Only the lines from the one containing "Mentions légales (66, 2557)" through the one containing "POM-C (39, 2449)" should be printed, exactly as they appear below, with both ends included.

RECORD SET:
^^^^

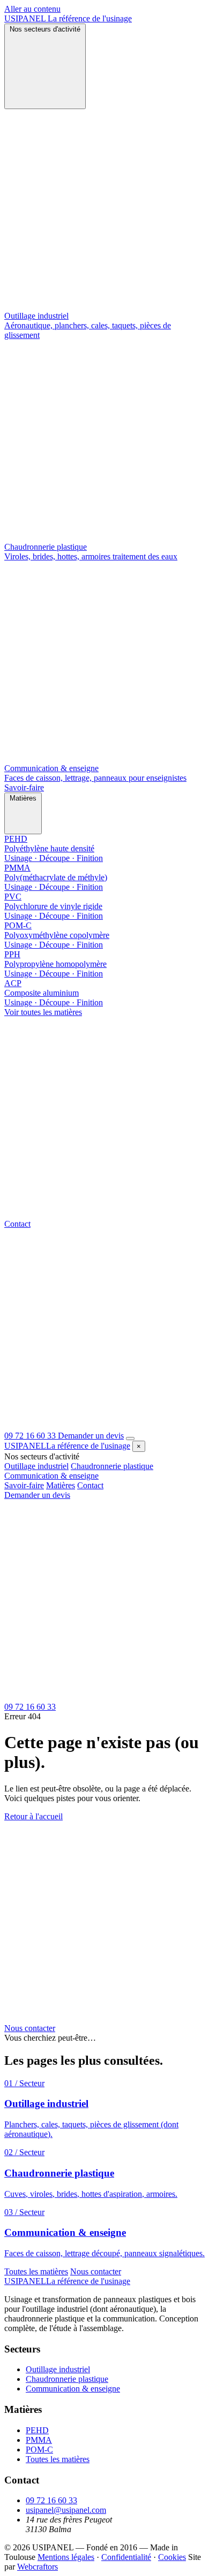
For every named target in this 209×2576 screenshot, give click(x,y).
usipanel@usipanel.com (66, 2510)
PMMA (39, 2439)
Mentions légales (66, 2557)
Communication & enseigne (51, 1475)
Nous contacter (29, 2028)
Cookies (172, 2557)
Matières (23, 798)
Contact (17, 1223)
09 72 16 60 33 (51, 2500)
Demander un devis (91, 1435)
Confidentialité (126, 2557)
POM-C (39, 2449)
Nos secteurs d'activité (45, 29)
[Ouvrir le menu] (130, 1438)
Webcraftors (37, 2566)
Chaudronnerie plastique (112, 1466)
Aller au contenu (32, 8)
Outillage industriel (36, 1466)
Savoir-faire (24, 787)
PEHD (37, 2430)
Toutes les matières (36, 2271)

^^^^

YOUR RESPONSE:
Mentions légales (66, 2557)
Communication & enseigne (51, 1475)
Nous contacter (29, 2028)
Cookies (172, 2557)
Matières (23, 798)
Contact (17, 1223)
09 72 16 60 33 (51, 2500)
Demander un devis (91, 1435)
Confidentialité (126, 2557)
POM-C (39, 2449)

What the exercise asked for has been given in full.